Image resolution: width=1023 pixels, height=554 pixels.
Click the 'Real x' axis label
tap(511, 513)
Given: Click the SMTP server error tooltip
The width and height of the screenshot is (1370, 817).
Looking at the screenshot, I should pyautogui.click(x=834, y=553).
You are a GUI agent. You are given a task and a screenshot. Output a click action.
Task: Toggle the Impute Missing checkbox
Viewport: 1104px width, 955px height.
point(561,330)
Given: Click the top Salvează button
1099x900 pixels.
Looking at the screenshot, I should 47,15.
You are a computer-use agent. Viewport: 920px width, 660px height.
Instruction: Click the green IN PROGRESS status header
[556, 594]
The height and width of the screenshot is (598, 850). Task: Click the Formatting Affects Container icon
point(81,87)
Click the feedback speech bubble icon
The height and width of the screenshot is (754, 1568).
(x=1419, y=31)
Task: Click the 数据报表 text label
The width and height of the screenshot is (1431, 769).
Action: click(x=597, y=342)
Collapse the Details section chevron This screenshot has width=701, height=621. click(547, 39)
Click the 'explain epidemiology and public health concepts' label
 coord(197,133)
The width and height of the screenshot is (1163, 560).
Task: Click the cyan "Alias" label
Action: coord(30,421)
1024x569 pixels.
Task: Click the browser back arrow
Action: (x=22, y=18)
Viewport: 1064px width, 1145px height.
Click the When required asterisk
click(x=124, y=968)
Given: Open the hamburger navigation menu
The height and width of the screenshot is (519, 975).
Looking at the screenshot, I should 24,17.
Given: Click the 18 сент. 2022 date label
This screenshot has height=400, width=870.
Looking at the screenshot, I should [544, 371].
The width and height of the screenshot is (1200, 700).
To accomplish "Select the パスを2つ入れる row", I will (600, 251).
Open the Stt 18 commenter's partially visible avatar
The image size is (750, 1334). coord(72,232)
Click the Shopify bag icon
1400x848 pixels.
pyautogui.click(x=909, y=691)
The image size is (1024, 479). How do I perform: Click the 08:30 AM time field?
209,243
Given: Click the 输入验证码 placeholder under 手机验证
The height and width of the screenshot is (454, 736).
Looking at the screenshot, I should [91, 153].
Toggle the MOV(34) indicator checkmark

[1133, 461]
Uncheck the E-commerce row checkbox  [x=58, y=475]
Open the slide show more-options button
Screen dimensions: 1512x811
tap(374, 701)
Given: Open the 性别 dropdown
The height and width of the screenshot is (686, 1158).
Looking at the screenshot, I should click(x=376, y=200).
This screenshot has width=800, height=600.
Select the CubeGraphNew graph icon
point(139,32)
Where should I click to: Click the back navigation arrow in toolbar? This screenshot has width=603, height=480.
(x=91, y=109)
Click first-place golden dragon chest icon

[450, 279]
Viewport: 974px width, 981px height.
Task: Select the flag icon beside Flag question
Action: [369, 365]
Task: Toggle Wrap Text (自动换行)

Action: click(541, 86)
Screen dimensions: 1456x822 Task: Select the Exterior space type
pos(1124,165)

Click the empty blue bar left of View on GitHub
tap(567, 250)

○ ○ ○ ○ ○

**EXERCISE DESCRIPTION**
Go through the listing and say how many lines contain the string "agent", offering only the number.

**PROBLEM SOLUTION**
2